Copy the passage on Old Dark House plays and films, from "The first genre" to "the following year.", inclusive, and change "spoof" to "parody".

• [EXCERPTED PASSAGE]:
#####
Mary Roberts Rinehart and Avery Hopwood's The Bat opens at the Morosco Theatre on 23 August. A smash hit (based partly on Rinehart's own The Circular Staircase) it becomes, at the time, the second-longest running play on Broadway, running for 867 performances and spawning local spin-off productions and many imitators. Film adaptations follow in 1926, 1930 (as The Bat Whispers) and 1959.

1922

An original Old Dark House stage play starts a highly successful run: John Willard's The Cat and the Canary tells the story of a group of heirs coming together for the reading of a will in a spooky old mansion. The production opens at New York's National Theatre on 7 February, clocking up 349 performances, plus 40 more the year after. Official film adaptations are produced in 1927, 1930 (The Cat Creeps), 1939 and 1979.  

On 9 August, Crane Wilbur's play The Monster opens at the 39th Street Theatre, New York, and runs until November. The story may be the first to introduce a 'mad scientist' character to the formula. One print ad reads: "Two travelers - a man and his girl bride - have a tire puncture near a big country mansion, on a dark, dreary night. They seek shelter in the nearby mansion - a weird abode. There they meet 'THE MONSTER' and have a series of hair-raising adventures." A film adaptation follows in 1925, while Wilbur himself would go on to direct the 1959 film of The Bat.

10 September sees the cinema release of a new version of The Ghost Breaker (previously filmed in 1914), this time as a vehicle for popular star Wallace Reid. The film is now considered lost.

Inspired by the The Bat and The Cat and the Canary, filmmaker D.W. Griffith creates the silent film One Exciting Night, exploring similar themes and borrowing one of the latter play's stars, Henry Hull. The film premieres on 2 October. 


The Last Warning
by Thomas F. Fallon (based on the book The House of Fear by Wadsworth Camp) runs at Broadway's Klaw Theatre from 24 October 1922 to May 1923, achieving 238 performances. In this Old Dark House story, the 'house' is a theatre house, with the cast of a play reunited inside five years after an unsolved murder that took place onstage. 

1925

Roland West's film adaptation of the 1922 play The Monster is released on 16 March, starring Lon Chaney. (West later directs The Bat in 1926 and The Bat Whispers in 1930.)

The first genre spoof opens at Broadway's Selwyn Theatre on 28 April. The Gorilla: A Mystery Comedy, by Ralph Spence, achieves 257 performances and inspires a successful production in London's West End the same year. The poster promises it "outbats The Bat, outcats The Cat and Canary [and] outwarns The Last Warning".

A now-lost film adaptation of Seven Keys to Baldpate (directed by Fred C. Newmeyer) is released on 19 October. 

1926

Famous British mystery author Edgar Wallace publishes The Black Abbot, about sinister happenings and lost treasure at an old abbey, which he turns into the play The Terror the following year.
#####
• [EXCERPTED RECORDS]:
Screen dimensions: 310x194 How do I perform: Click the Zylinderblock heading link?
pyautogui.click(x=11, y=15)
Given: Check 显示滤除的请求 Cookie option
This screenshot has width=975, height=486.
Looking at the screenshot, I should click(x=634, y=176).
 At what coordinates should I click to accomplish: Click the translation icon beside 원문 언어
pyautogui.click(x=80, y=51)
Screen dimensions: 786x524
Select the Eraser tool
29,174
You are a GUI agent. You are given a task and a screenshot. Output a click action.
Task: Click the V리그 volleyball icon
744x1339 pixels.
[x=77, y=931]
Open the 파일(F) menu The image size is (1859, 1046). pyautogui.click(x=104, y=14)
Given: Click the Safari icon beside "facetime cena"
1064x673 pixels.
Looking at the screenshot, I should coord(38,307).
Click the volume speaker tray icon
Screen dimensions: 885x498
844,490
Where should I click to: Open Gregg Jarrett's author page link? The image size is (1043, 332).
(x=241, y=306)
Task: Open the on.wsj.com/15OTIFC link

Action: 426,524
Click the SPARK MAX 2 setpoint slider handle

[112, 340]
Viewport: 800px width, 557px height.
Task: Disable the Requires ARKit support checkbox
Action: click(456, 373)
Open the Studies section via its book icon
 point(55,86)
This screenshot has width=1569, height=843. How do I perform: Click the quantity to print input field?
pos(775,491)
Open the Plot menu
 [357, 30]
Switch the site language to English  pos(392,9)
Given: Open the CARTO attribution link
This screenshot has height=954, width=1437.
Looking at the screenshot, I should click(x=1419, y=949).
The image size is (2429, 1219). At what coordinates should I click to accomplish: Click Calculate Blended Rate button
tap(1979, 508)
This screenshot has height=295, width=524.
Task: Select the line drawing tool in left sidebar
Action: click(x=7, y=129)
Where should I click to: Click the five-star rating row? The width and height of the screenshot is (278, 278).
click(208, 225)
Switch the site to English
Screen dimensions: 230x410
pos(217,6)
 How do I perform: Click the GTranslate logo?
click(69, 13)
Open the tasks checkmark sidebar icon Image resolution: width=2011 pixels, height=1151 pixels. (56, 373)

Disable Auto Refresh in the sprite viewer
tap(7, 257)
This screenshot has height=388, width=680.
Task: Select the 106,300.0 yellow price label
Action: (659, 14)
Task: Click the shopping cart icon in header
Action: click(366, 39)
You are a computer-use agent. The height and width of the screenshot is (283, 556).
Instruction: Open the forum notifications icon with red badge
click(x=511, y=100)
#####
• [WRITTEN SOLUTION]:
The first genre parody opens at Broadway's Selwyn Theatre on 28 April. The Gorilla: A Mystery Comedy, by Ralph Spence, achieves 257 performances and inspires a successful production in London's West End the same year. The poster promises it "outbats The Bat, outcats The Cat and Canary [and] outwarns The Last Warning".

A now-lost film adaptation of Seven Keys to Baldpate (directed by Fred C. Newmeyer) is released on 19 October. 

1926

Famous British mystery author Edgar Wallace publishes The Black Abbot, about sinister happenings and lost treasure at an old abbey, which he turns into the play The Terror the following year.